[START OF Supplied text]

Find Nearest Neighbours#

Important

match() and find() support both CPU & GPU.

Once .embeddings is set, one can use find() or match() function to find the nearest-neighbour Documents from another DocumentArray (or itself) based on their .embeddings and distance metrics.

Difference between find and match#

Though both .find() and .match() is about finding nearest neighbours of a given “query” and both accpet similar arguments, there are some differences between them:

Which side is the query at?#

  • .find() always requires the query on the right-hand side. Say you have a DocumentArray with one million Documents, to find one query’s nearest neighbours you should write one_million_docs.find(query);

  • .match() assumes the query is on left-hand side. A.match(B) semantically means “A matches against B and save the results to A”. So with .match() you should write query.match(one_million_docs).

[END OF Supplied text]

**Given problem 1:**
Summarize the passage on finding nearest neighbours in two sentences.
**Given problem 2:**
Write the next part of the passage on finding nearest neighbours, picking up after its final sentence.

[START OF Given information]

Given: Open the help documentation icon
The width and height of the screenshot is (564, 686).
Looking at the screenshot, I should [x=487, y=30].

[END OF Given information]
[START OF Given information]

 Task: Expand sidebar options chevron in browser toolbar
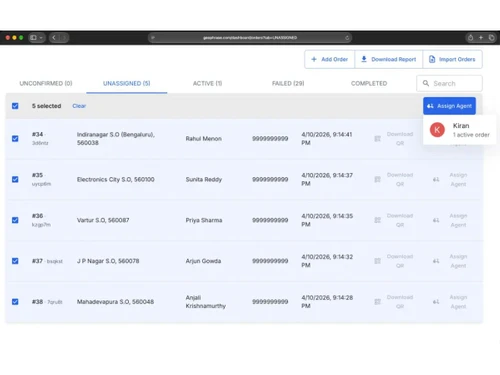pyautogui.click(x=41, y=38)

[END OF Given information]

**Exercise answer 1:**
Once embeddings are set, find() and match() locate the nearest-neighbour Documents in another DocumentArray (or the same one) based on their embeddings and distance metrics, and both support CPU and GPU. The two differ in where the query sits: find() takes it on the right-hand side, as in one_million_docs.find(query), while match() takes it on the left and saves the results to that side, as in query.match(one_million_docs).

**Exercise answer 2:**
What is the type of the query?#

  • query (RHS) in .find() can be plain NdArray-like object or a single Document or a DocumentArray.

  • query (LHS) in .match() can be either a Document or a DocumentArray.

What is the return?#

  • .find() returns a List of DocumentArray, each of which corresponds to one element/row in the query.

  • .match() do not return anything. Match results are stored inside left-hand side’s .matches.

In the sequel, we will use .match() to describe the features. But keep in mind that .find() should also work by simply switching the right and left-hand sides.

Example#

The following example finds for each element in da1 the three closest Documents from the elements in da2 according to Euclidean distance.

import numpy as np
from docarray import DocumentArray

da1 = DocumentArray.empty(4)
da1.embeddings = np.array(
    [[0, 0, 0, 0, 1], [1, 0, 0, 0, 0], [1, 1, 1, 1, 0], [1, 2, 2, 1, 0]]
)

da2 = DocumentArray.empty(5)
da2.embeddings = np.array(
    [
        [0.0, 0.1, 0.0, 0.0, 0.0],
        [1.0, 0.1, 0.0, 0.0, 0.0],
        [1.0, 1.2, 1.0, 1.0, 0.0],
        [1.0, 2.2, 2.0, 1.0, 0.0],
        [4.0, 5.2, 2.0, 1.0, 0.0],
    ]
)

da1.match(da2, metric='euclidean', limit=3)

query = da1[2]
print(f'query emb = {query.embedding}')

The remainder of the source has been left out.